### Collected data:
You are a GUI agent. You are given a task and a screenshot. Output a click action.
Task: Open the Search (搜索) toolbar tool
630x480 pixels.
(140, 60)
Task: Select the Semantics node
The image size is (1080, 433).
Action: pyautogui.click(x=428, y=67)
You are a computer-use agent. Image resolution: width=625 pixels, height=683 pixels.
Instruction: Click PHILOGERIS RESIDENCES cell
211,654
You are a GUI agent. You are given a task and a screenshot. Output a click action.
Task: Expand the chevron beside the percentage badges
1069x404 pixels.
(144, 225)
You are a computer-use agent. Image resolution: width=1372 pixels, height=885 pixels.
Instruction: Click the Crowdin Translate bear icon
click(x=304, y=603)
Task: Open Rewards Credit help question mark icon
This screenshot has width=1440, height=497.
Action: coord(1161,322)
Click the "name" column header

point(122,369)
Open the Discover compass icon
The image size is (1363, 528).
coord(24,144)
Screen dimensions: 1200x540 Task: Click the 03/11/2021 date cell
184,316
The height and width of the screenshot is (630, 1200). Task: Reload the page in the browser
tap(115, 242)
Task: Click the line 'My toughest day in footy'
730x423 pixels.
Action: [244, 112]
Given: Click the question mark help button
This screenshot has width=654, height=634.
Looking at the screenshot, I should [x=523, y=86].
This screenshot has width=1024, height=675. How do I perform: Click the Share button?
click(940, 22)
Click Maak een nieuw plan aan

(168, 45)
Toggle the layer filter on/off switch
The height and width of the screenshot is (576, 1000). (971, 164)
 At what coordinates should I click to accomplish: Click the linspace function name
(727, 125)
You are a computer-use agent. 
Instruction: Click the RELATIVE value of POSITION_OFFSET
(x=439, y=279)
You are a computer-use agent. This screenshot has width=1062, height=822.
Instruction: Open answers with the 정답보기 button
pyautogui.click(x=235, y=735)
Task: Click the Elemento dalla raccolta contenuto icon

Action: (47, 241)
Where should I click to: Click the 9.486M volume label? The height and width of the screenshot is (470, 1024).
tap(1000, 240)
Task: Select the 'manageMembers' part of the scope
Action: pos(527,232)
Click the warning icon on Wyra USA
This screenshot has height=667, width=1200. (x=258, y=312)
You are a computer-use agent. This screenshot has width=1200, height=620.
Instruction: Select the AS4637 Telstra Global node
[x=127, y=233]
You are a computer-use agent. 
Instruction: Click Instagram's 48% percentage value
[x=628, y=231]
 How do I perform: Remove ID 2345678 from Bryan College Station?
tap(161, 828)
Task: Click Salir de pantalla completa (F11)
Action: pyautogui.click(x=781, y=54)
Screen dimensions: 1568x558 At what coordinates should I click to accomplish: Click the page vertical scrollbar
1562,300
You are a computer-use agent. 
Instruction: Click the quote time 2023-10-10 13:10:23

### WORK TO COMPLETE:
For this exercise, please output exactly the lines above starting at the line with "Task: Open the Search (搜索) toolbar tool" and ending at the line with "Given: Click the question mark help button", ends included.

### RESPONSE TO THE TASK:
Task: Open the Search (搜索) toolbar tool
630x480 pixels.
(140, 60)
Task: Select the Semantics node
The image size is (1080, 433).
Action: pyautogui.click(x=428, y=67)
You are a computer-use agent. Image resolution: width=625 pixels, height=683 pixels.
Instruction: Click PHILOGERIS RESIDENCES cell
211,654
You are a GUI agent. You are given a task and a screenshot. Output a click action.
Task: Expand the chevron beside the percentage badges
1069x404 pixels.
(144, 225)
You are a computer-use agent. Image resolution: width=1372 pixels, height=885 pixels.
Instruction: Click the Crowdin Translate bear icon
click(x=304, y=603)
Task: Open Rewards Credit help question mark icon
This screenshot has width=1440, height=497.
Action: coord(1161,322)
Click the "name" column header

point(122,369)
Open the Discover compass icon
The image size is (1363, 528).
coord(24,144)
Screen dimensions: 1200x540 Task: Click the 03/11/2021 date cell
184,316
The height and width of the screenshot is (630, 1200). Task: Reload the page in the browser
tap(115, 242)
Task: Click the line 'My toughest day in footy'
730x423 pixels.
Action: [244, 112]
Given: Click the question mark help button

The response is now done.